** Source passage **
-- BEGIN --

# Free Patterns



## pzoe (Mar 17, 2011)

I've never notice this one posted:

http://www.hugsforyourhead.com/2012/03/free-knitting-patterns.html

Enjoy.

pzoe


----------



## Busy girl (May 15, 2011)

Thanks, I added the Good Fences scarf to my list!


----------



## Katsch (Mar 15, 2011)

some very nice hat patterns, thanks


----------



## LadyBecket (Jun 26, 2012)

Thank you for the link!! I got some nice patterns.


----------



## SilverWeb (Aug 20, 2011)

Thank you for the link.


----------



## sunshine59 (Jan 20, 2013)

Thanks for sharing the link. Some cute hat patterns here. There is just never enough time to try them all though!


----------



## krankymax (Mar 5, 2012)

Thank you for the link.


----------



## chriscol (Aug 3, 2011)

The yoga socks. I'm SO tired of cold feet!!!


----------



## auntycarol (Mar 24, 2012)

What a great blog, thanks for the link


----------



## lovewrens (Jul 16, 2012)

Thank you! I found some really cute hats here!


----------



## run4fittness (May 22, 2011)

thank you!


----------

-- END --

Reproduce the knitting-pattern thread above, word for word, from "## sunshine59 (Jan" up to and including "(Mar 5, 2012)".

** Recorded data **

-- BEGIN --

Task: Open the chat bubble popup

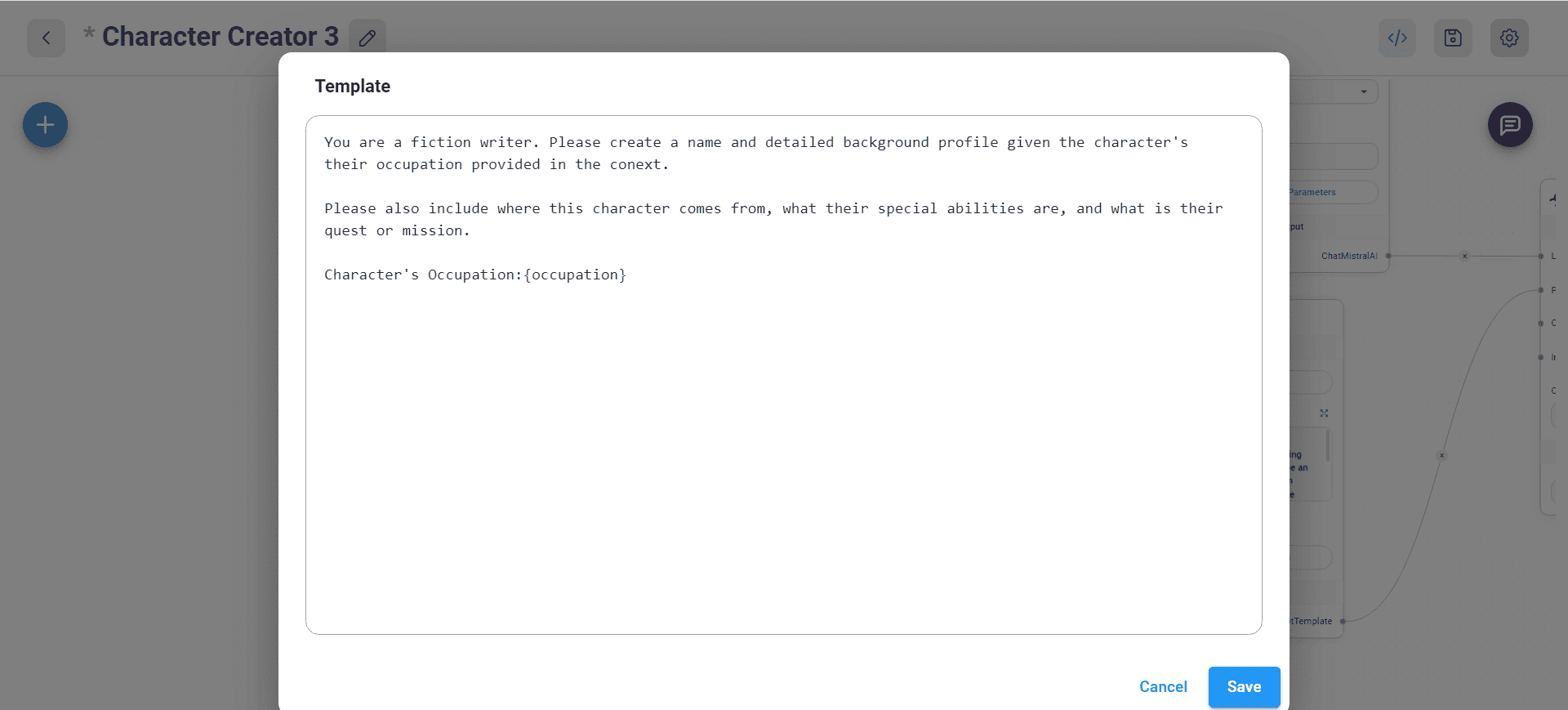Action: click(1510, 124)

-- END --

** Written response **
## sunshine59 (Jan 20, 2013)

Thanks for sharing the link. Some cute hat patterns here. There is just never enough time to try them all though!


----------



## krankymax (Mar 5, 2012)